Day three of AoC 2025 (available at https://adventofcode.com/2025/day/3) has us fixing an escalator by selecting batteries from banks to maximize joltage. Each line of input represents a bank of single-digit batteries, and we need to select digits to form the largest possible number.
Parsing the Input
Each line is a sequence of digits representing a battery bank:
type Bank = number[];
const processInput = (day: number): Bank[] => {
const lines = readInputLines(day);
const banks = lines.map(line =>
line.split("").map(c => Number(c))
);
return banks;
};
We split each line into individual characters and convert to numbers. Using a Bank type alias makes the code more semantic than number[][].
Part One: Two Batteries
For part one, we need to select exactly two batteries from each bank to form a two-digit number, maximizing the result.
The greedy insight: pick the largest digit that's not in the last position (so we have room for a second digit), then pick the largest digit after it.

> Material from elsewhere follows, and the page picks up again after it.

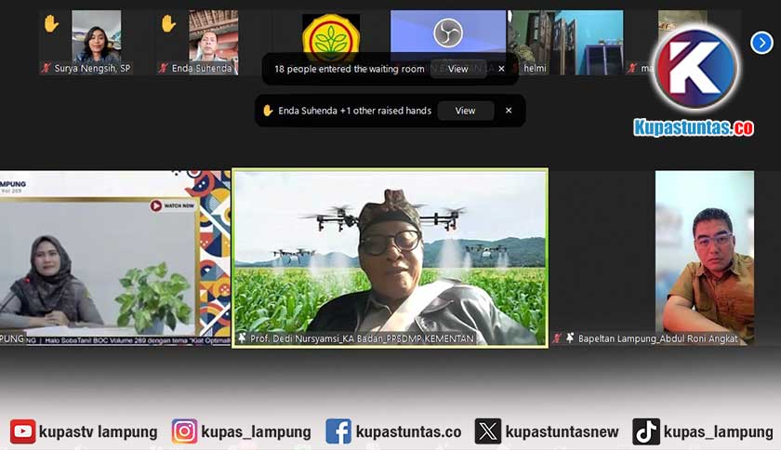Click the pin icon on Prof. Dedi Nursyamsi's video
Screen dimensions: 781x450
243,338
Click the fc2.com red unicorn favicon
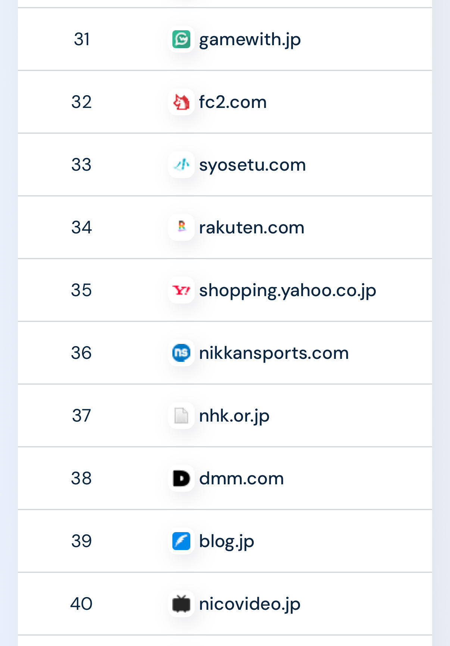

Why greedy works: 91 is always larger than 89, regardless of what other digits are available. The first digit dominates.
const getBankValue = (bank: Bank): number => {
let first = 0;
let firstIndex = -1;
// Find biggest digit not in last place
for (let index = 0; index < bank.length - 1; index++) {
if (bank[index] > first) {
first = bank[index];
firstIndex = index;
}
}
// Find biggest digit after the first
let second = 0;
for (let index = firstIndex + 1; index < bank.length; index++) {
if (bank[index] > second) {
second = bank[index];
}
}
return 10 * first + second;
};
One subtlety: we use strictly greater than (>) when searching. If there are multiple 9s, we want the first one — that leaves more options for the second digit.
Part Two: Twelve Batteries
Part two scales up: now we need 12 digits to form a 12-digit number.
The algorithm is the same, just repeated. The first digit must leave room for 11 more, the second must leave room for 10 more, and so on.
The Ugly First Attempt
My first implementation was... not pretty:
const [first, i1] = getNextBiggest(bank, 0, 11);
const [second, i2] = getNextBiggest(bank, i1 + 1, 10);
const [third, i3] = getNextBiggest(bank, i2 + 1, 9);
const [fourth, i4] = getNextBiggest(bank, i3 + 1, 8);
// ... eight more lines ...
const [twelfth, i12] = getNextBiggest(bank, i11 + 1, 0);
This works. It's correct. Copilot happily generated all 12 lines. But it's ugly and doesn't scale — what if we needed 20 digits?
The Refactored Version
After getting the star, I went back and fixed it:
const getNextBiggest = (bank: Bank, startIndex: number, endOffset: number): [number, number] => {
let biggest = 0;
let biggestIndex = startIndex;
for (let index = startIndex; index < bank.length - endOffset; index++) {
if (bank[index] > biggest) {
biggest = bank[index];
biggestIndex = index;
}
}
return [biggest, biggestIndex];
};
const getBankValueTwo = (bank: Bank): number => {
let result = 0;
let startIndex = 0;
for (let remaining = 11; remaining >= 0; remaining--) {
const [biggest, index] = getNextBiggest(bank, startIndex, remaining);
result = result * 10 + biggest;
startIndex = index + 1;
}
return result;
};
The endOffset parameter controls how many positions we need to reserve for remaining digits. Starting at 11 (need room for 11 more), decreasing to 0 (last digit, can pick from anywhere remaining).
Performance
Both parts run in 1-2 milliseconds. The greedy approach is O(n) per bank, and we have a fixed number of banks.
Takeaways
Greedy works when the first choice dominates: In positional number systems, earlier digits matter exponentially more than later ones. This makes greedy selection optimal.
Don't leave ugly code behind: The 12-line copy-paste version worked, but it was embarrassing. Taking five minutes to refactor it into a loop made the code maintainable and scalable.
Get it working, then make it right: There's value in getting a working solution first, especially in a timed context like AoC. But don't commit the ugly version — refactor before you move on.
Helper functions with clear contracts:
getNextBiggest(bank, startIndex, endOffset)encapsulates the search logic cleanly. The caller just needs to track where to start and how many positions to reserve.
The full solution is available in the repository.